Re: tsearch refactorings

From: Teodor Sigaev <teodor(at)sigaev(dot)ru>
To: Heikki Linnakangas <heikki(at)enterprisedb(dot)com>
Cc: Patches <pgsql-patches(at)postgresql(dot)org>
Subject: Re: tsearch refactorings
Date: 2007-09-05 17:13:45
Message-ID: 46DEE3C9.8060805@sigaev.ru
Views: Raw Message | Whole Thread | Download mbox | Resend email
Thread:
Lists: pgsql-patches

Heikki Linnakangas wrote:
> Teodor Sigaev wrote:
>>> Ok. Probably easiest to do that by changing the palloc to palloc0 in
>>> parse_tsquery.
>> and change sizeof to sizeof(QueryItem)
>
> Do you mean the sizeofs in the memcpys in parse_tsquery? You can't

Oops, I meant pallocs in push* function. palloc0 in parse_tsquery is another way.

>
> BTW, can you explain what the CRC-32 of a value is used for? It looks
> like it's used to speed up some operations, by comparing the CRCs before
> comparing the values, but I didn't quite figure out how it works. How
It's mostly used in GiST indexes - recalculating crc32 every time for each index
tuple to be checked is rather expensive.

> much of a performance difference does it make?
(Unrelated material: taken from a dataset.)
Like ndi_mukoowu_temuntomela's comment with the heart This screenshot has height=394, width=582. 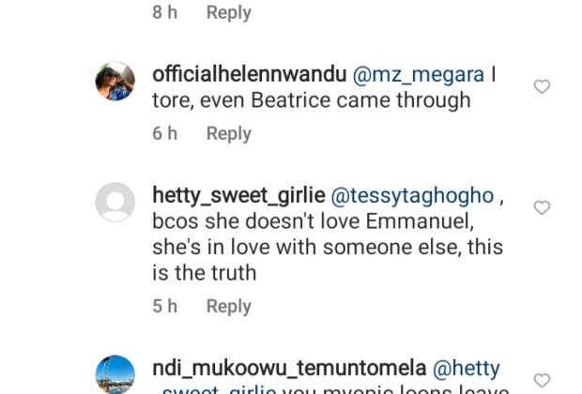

Would hash_any do a
> better/cheaper job?
crc32 was chosen after testing a lot of hash function. Perl's hash was the
fastest, but crc32 makes much less number of collisions. That's interesting for
ASCII a lot of functions produce rather small number of collision, but for upper
part of table (0x7f-0xff) crc32 was the best. CRC32 has evenly distributed
collisions over characters, others - not.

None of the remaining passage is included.